11. In the present case, it has not been disputed that the assessee trust was duly registered under section 12AA of the Act. Thus, the only provision applicable to the assessee trust for the purpose of applying for registration is section 12A(1)(ac)(i) of the Act. Further, section 12AB(1)(a) of the Act provides that where an application is made under section 12A(1)(ac)(i) the Principal Commissioner or Commissioner shall pass an order in writing registering the trust or institution for a period of 5 years. However, in the present case, the assessee trust being registered under section 12AA and thus rightly made an application under section 12A(1)(ac)(i) of the Act, was granted Provisional Registration in Form 10 AC subject to certain conditions. It is pertinent to note that section 12AB(1)(c) deals with granting of Provisional Registration to the trust or institution for a period of 3 years from the assessment year from which registration is sought.
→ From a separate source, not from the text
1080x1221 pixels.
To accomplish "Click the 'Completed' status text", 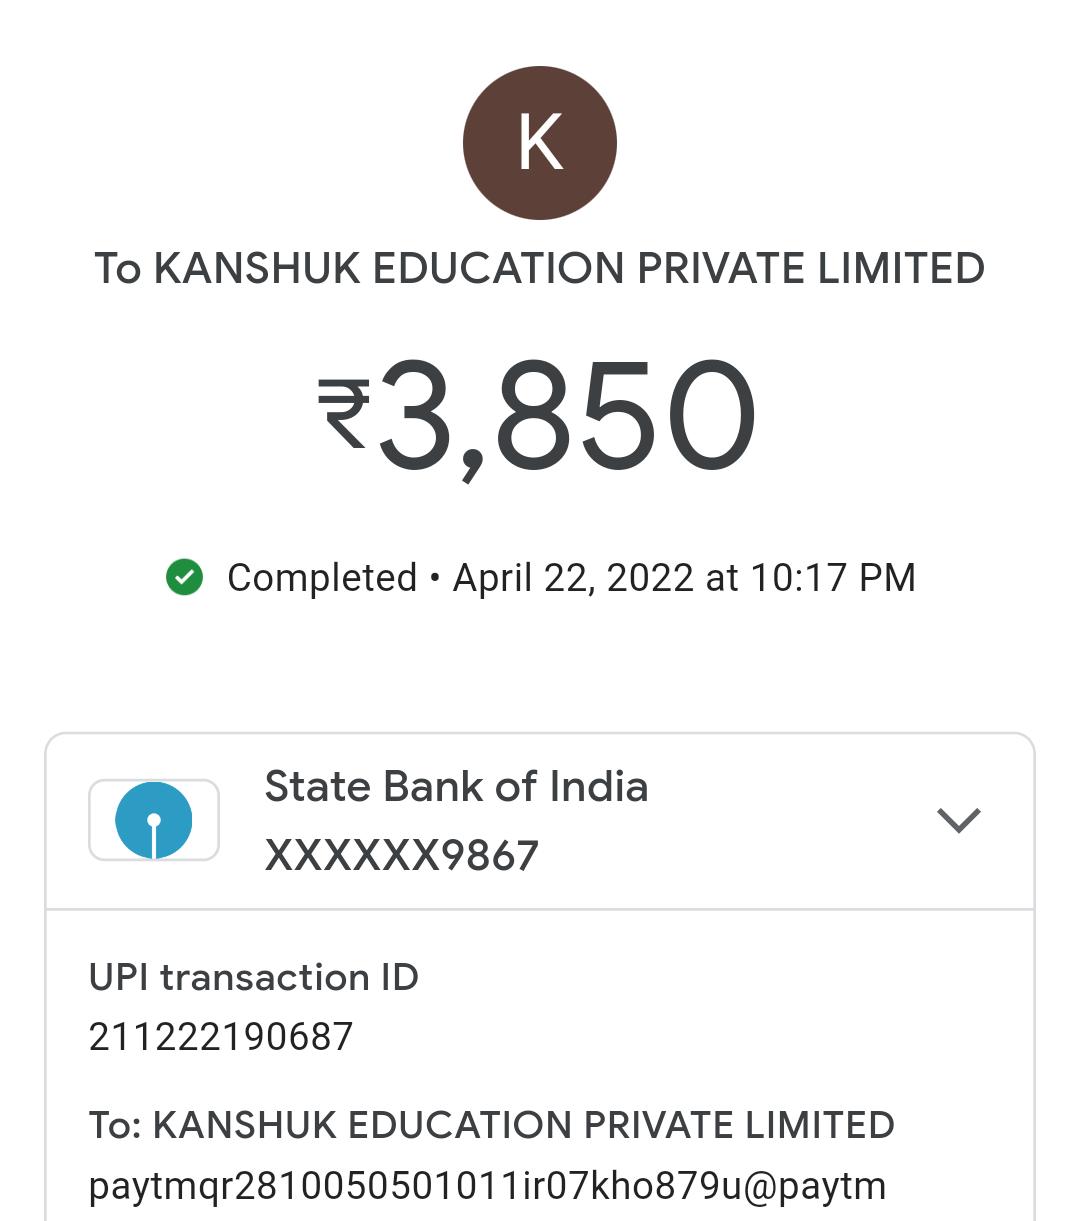I will click(322, 578).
However, the said section is applicable in cases where application is made under section 12A(1)(ac)(iv) of the Act. It is also not disputed that the Provisional Registration would be granted for a period of 3 years to the charitable institutions which are yet to start their activities. However, in the present case, the assessee trust was already holding certificate dated 30.10.2009 issued under section 12AA of the Act. We noticed that section 12AB(1)(a) of the Act, which deals with grant of Regular Registration for a period of 5 years does not authorise the Principal Commissioner or Commissioner to impose any conditions for grant of such registration. We further noticed that though the impugned order granted Provisional Registration subject to certain conditions, however, same was granted for a period of 5 assessment years i.e. from assessment year 2022–23 to assessment year 2026–27. We also noticed that the impugned order for provisional registration in Form 10AC was issued under section 12A(1)(ac)(i) of the Act, which provision merely deals with making an application for registration.
12. Thus, in view of the above, we are of the considered opinion that application filed by the assessee trust under section 12A(1)(ac)(i) was not properly considered for grant of registration under section 12AB of the Act. Accordingly, we direct the designated authority under section 12AB to de novo consider the application of the assessee trust under section 12A(1)(ac)(i) of the Act and grant the registration as per law. As a result, grounds raised by the assessee are allowed for statistical purpose.
13. In the result, appeal by the assessee is allowed for statistical purpose.